AFRICA EXCLUSIVE
Défis et émergence d'un continent

AIR CÔTE D’IVOIRE
Un accord gagnant-gagnant avec Airbus

L’accord annoncé en grande pompe et signé entre la Côte d’Ivoire et Airbus a un objectif avoué de développer l’industrie aéronautique et spatiale du pays. Le constructeur aéronautique européen y trouve un moyen pour avoir une base en Afrique de l’Ouest, une rampe de lancement de plus pour sa conquête du marché continental.

Par un accord de collaboration avec Airbus, la Côte d’Ivoire est persuadée de faire un pas dans sa vision de devenir un pôle de la technologie aéronautique et spatiale en Afrique. Le Vice-Président ivoirien Daniel Kablan Duncan estime que le projet avec l’avionneur constructeur européen va contribuer à la croissance du pays. « Ce partenariat nous aidera à mettre en place un cadre plus solide pour le développement industriel, la création d’emplois et le développement des compétences », a-t-il déclaré.

Le président d’Airbus Commercial Aircraft confirme que le secteur privé a un rôle à jouer dans la croissance économique et industrielle en collaborant avec le secteur public. Guillaume Faury martèle que le constructeur est prêt à partager son expertise. L’accord permettra de « discuter des opportunités et soutenir les efforts du gouvernement dans la construction d’un secteur aéronautique et spatial robuste et durable». La Côte d’Ivoire multiplie les initiatives pour affirmer son positionnement en tant que hub aérien de la sous-région ouest-africaine. Le pays a investi 42 milliards FCFA pour l’extension et la modernisation de l’Aéroport d’Abidjan dont la capacité d’accueil sera portée à 5 millions de passagers par an d’ici 2022. Un centre de métier de l’aviation a été mis en place.

Ce partenariat technique entre l’avionneur européen et la compagnie ivoirienne permettra de former des ingénieurs et techniciens ivoiriens. Un stock de pièces de rechange pour Airbus sera disponible dans le Centre géré par Air Côte d’Ivoire. L’avionneur pourrait même aller jusqu’à transférer une partie de la chaîne de production. Le concurrent Boeing a déjà sauté le pas en confiant à Ethiopian Airlines la fabrication de faisceaux de câbles électriques.

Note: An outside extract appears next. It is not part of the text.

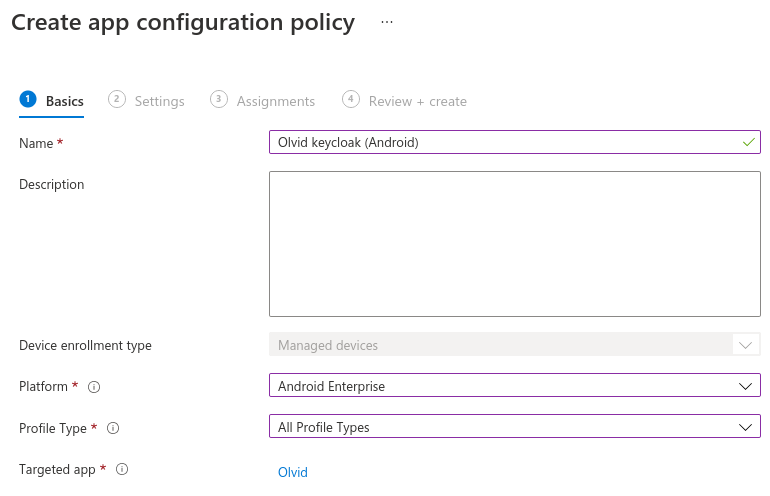Click the step 4 circle icon
This screenshot has height=496, width=770.
pos(351,99)
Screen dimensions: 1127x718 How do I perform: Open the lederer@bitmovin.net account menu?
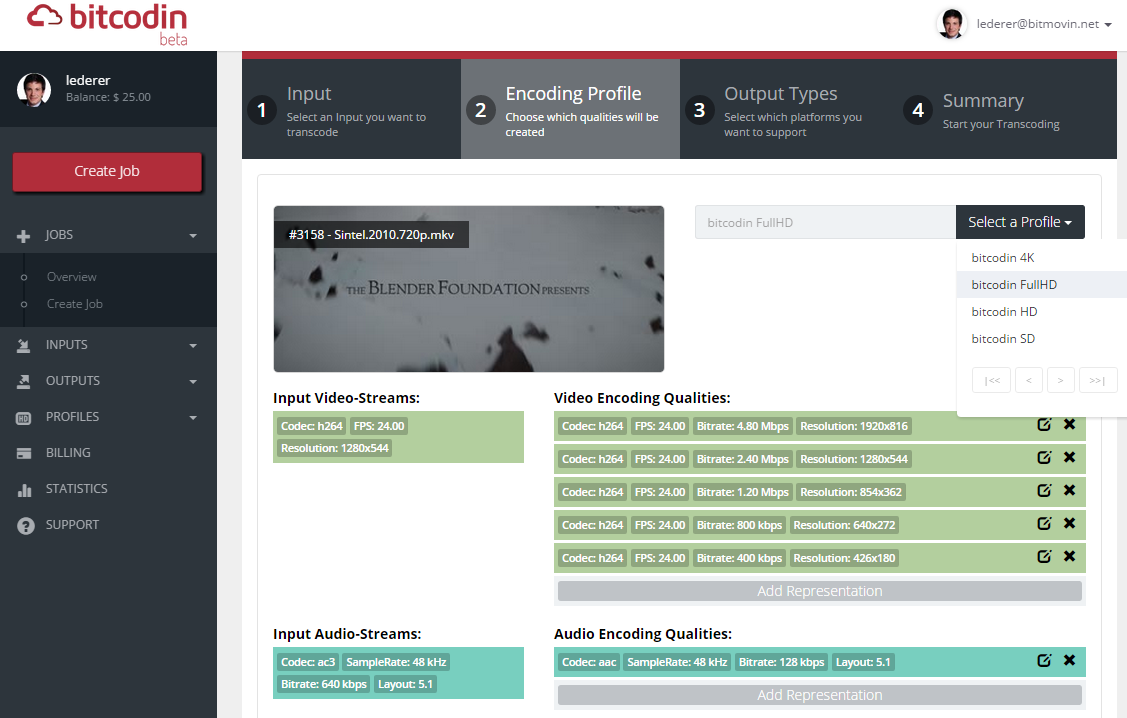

Airbus a intérêt à ce que son partenaire ivoirien soit fort. Un partenariat technique va permettre à l’avionneur de disposer d’une base régionale pour la maintenance des appareils Airbus. Cela va encourager les compagnies des pays de la région à faire acquisition d’un Airbus pour renforcer ou renouveler sa flotte. South African Airways achète aussi européen dernièrement avec 5 appareils A330, deux fois moins que la nigériane Arik Air. Les compagnies Air Mauritius, Rwandair, l’algérienne Tassili Airlines dont parmi celles qui confirme leur confiance en Airbus.

Airbus grignote son retard par rapport à son grand rival Boeing sur le marché africain. En 2017, elle peut se vanter d’avoir 32 compagnies clientes et 233 appareils opérés contre respectivement 40 clientes et 400 appareils pour l’américain. Sur le plan commercial pour l’année 2017, Airbus et nettement devant avec 20 commandes au premier semestre et 14 avions livrés sur l’année contre 5 commandes les six premiers mois et 7 avions livrés en 12 mois pour l’américain. Les deux avionneurs essaient de s’adapter au marché africain en proposant des appareils plus petits pour les vols nationaux ou régionaux, ainsi que des appareils plus économiques en carburant. Le maintien en activité des anciens appareils est vital pour de nombreuses compagnies, d’où l’intérêt d’avoir sur le continent un centre technique pour la maintenance et la visite technique.